Altra parte importante della sua carriera fu il doppiaggio: proprio quel timbro così caldo e profondo lo ha reso inconfondibile all’orecchio del suo pubblico. Oltre a dare la voce ad attori del calibro di Sylvester Stallone (nel primo Rocky), Robert De Niro, Anthony Hopkins, Ian McKellen (in Lo hobbit), nonché alla serie di documentari di Ulisse – Il piacere della scoperta nel 2018, il suo doppiaggio più famoso resterà senza dubbio quello del Genio nel film d’animazione Aladdin della Disney. Del resto, come potrebbe immaginarsi una voce migliore per questo personaggio (doppiato nell’originale da Robin Williams, scomparso nel 2014) così divertente, ironico, originale: tutti aggettivi che hanno rappresentato l’intera carriera di Gigi.

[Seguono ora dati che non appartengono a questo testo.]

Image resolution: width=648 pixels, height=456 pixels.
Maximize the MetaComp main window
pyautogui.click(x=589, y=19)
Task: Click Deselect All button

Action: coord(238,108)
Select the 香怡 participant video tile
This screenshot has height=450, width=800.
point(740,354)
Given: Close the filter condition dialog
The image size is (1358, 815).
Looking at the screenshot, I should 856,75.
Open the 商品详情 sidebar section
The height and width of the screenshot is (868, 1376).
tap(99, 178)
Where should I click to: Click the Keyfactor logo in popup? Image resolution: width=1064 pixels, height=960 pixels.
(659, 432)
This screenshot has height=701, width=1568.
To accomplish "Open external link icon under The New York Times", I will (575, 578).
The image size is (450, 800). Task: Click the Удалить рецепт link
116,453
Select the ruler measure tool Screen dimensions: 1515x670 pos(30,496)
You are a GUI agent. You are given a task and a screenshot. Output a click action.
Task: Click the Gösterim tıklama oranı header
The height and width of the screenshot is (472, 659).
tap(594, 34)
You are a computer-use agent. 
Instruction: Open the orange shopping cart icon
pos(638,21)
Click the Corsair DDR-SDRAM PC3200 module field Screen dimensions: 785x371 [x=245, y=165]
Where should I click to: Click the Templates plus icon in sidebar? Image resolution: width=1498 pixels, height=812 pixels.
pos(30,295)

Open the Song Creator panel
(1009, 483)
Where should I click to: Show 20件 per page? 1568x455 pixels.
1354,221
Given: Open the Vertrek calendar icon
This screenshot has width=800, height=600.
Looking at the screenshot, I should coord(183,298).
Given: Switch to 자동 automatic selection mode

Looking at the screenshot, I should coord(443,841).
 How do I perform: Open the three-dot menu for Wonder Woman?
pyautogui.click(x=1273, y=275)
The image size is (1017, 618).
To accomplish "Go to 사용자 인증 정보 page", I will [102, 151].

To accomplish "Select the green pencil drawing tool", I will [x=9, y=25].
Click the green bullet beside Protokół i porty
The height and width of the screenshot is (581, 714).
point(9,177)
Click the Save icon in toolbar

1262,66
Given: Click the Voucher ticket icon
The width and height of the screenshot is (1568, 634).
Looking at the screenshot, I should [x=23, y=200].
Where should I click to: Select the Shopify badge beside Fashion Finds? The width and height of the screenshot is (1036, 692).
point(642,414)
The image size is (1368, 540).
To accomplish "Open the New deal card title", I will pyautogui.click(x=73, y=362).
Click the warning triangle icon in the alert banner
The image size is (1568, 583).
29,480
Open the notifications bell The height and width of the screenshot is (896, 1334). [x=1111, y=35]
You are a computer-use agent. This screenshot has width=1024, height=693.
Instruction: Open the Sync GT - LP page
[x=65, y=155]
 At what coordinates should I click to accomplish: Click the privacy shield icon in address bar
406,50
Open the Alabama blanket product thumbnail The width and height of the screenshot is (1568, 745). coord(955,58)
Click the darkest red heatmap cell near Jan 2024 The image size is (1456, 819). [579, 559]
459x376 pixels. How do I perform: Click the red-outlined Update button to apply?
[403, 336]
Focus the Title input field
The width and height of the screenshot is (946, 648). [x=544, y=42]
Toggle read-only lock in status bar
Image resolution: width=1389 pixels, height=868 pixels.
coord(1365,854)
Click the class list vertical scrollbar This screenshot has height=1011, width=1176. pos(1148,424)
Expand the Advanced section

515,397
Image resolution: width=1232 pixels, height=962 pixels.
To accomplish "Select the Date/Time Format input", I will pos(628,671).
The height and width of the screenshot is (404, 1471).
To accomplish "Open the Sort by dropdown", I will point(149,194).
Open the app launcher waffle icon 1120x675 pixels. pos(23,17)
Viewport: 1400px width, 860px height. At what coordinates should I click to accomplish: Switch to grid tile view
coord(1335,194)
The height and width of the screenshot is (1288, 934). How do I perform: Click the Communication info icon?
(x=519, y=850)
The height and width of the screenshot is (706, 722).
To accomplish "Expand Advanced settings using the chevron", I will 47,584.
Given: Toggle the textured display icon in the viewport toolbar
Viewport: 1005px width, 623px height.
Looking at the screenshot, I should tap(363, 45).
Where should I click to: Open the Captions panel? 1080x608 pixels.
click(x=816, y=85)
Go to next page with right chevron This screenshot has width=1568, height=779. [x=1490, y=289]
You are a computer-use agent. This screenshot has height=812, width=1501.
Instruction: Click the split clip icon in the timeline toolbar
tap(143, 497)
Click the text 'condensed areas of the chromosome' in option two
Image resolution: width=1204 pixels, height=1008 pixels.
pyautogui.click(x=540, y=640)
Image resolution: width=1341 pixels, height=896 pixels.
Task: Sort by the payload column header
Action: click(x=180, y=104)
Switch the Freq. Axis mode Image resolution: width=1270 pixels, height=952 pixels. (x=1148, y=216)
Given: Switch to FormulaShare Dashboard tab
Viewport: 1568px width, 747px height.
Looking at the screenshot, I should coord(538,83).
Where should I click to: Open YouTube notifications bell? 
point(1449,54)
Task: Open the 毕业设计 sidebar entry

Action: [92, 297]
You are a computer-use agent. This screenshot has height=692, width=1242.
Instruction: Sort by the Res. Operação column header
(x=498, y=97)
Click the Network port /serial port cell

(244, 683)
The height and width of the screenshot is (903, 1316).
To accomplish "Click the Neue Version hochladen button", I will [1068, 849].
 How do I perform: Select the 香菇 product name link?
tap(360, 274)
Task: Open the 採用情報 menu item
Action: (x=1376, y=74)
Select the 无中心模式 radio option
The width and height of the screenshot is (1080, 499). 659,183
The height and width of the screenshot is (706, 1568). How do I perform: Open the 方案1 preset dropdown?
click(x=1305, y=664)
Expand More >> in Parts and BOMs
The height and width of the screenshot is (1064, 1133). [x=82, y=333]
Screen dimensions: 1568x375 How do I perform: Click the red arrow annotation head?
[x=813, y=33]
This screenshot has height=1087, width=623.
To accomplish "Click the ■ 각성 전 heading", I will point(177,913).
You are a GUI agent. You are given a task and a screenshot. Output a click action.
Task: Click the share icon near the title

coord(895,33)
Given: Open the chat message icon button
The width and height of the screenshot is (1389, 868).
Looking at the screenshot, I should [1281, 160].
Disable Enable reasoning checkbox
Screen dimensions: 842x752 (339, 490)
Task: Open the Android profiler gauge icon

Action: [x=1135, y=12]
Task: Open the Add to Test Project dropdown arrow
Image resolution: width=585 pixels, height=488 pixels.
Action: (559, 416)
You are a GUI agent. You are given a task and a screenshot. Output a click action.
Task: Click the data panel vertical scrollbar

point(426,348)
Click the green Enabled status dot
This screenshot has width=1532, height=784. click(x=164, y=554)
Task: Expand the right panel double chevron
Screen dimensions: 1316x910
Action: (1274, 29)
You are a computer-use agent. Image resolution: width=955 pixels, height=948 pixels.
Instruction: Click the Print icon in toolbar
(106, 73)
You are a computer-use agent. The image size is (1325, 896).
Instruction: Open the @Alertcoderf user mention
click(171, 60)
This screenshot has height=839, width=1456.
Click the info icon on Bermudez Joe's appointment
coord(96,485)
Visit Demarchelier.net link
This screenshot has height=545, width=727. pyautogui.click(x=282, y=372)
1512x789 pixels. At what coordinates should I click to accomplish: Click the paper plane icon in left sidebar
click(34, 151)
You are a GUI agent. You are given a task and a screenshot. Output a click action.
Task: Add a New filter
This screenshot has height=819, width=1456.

Artista eclettico, istrionico, espressivo e comunicativo, lascia un vuoto incolmabile nel panorama dello spettacolo italiano, che di certo non era pronto a una tale perdita, in un anno già così difficile e pesante. Proprio ieri i funerali nella sua amata Roma, un corteo ordinato che lo ha seguito dalla clinica Villa Margherita dove si è spento, passando per il Campidoglio, il suo Globe Theatre (che prenderà il suo nome), fino alla Chiesa degli artisti a Piazza del Popolo. Diversi gli artisti e allievi che hanno voluto omaggiarlo con dei messaggi commoventi e toccanti, tra cui Edoardo Leo, Paola Cortellesi, Enrico Brignano, Marisa Laurito.

Ironia della sorte: Gigi, che ha vissuto per il palcoscenico e vi ha dedicato la sua vita intera, se n’è andato in un momento in cui proprio i suoi amati teatri sono chiusi, quei teatri che lui riusciva a riempire di risate e applausi. Questa volta, però, il pubblico piange.